----- Text block -----

A new tool developed by the University of Cordoba in Spain, in collaboration with the Nuclear Medicine Unit at the Hospital Reina Sofía, could allow healthcare personnel to diagnose different degrees of Parkinson’s, a disease that, according to World Health Organization (WHO) data, affects 7 million people worldwide.

To date, according to AYRNA group researcher Javier Barbero, “most diagnoses only determine whether or not the patient suffers from this disease.” The research team has developed a system that makes it possible to specify the phase it is in, distinguishing between four different ones, based on severity.

Specifically, this new methodology combines artificial intelligence and the use of 3D images of the area of the brain in which the neuronal degeneration is occurring. To do this, the research team has analyzed, voxel by voxel (the equivalent of a 3D pixel), more than 500 photographs of the brains of people with symptoms compatible with the disease. The result is a mathematical algorithm that, after having processed all this information, is capable of estimating, once the image of the patient’s brain has been scanned, the severity of the disease, based on neuron damage.

-----

Work order => Could you repeat, word for word, the part of the Parkinson's diagnosis text starting with "To date, according" and going on through "on neuron damage."? The lines below come from a separate source.

----- Data section -----

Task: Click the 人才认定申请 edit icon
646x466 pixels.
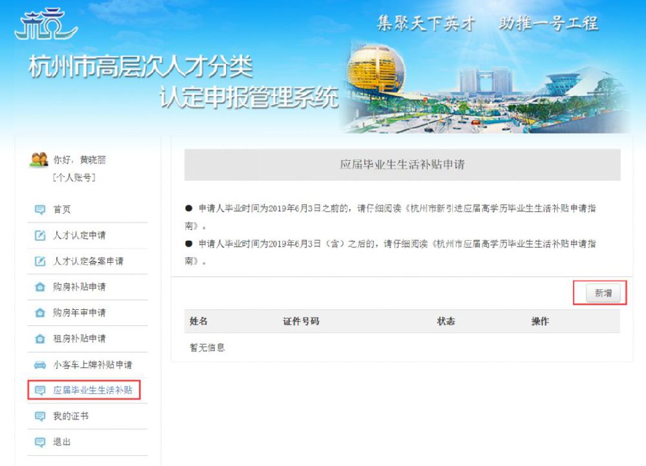Action: (x=40, y=236)
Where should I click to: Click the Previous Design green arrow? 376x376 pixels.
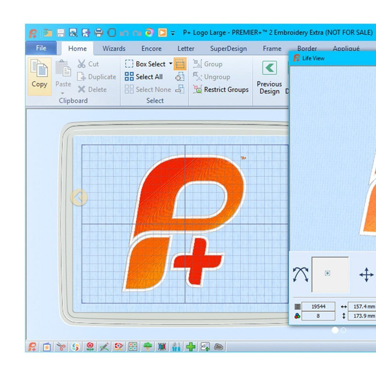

-----

Exercise answer =>
To date, according to AYRNA group researcher Javier Barbero, “most diagnoses only determine whether or not the patient suffers from this disease.” The research team has developed a system that makes it possible to specify the phase it is in, distinguishing between four different ones, based on severity.

Specifically, this new methodology combines artificial intelligence and the use of 3D images of the area of the brain in which the neuronal degeneration is occurring. To do this, the research team has analyzed, voxel by voxel (the equivalent of a 3D pixel), more than 500 photographs of the brains of people with symptoms compatible with the disease. The result is a mathematical algorithm that, after having processed all this information, is capable of estimating, once the image of the patient’s brain has been scanned, the severity of the disease, based on neuron damage.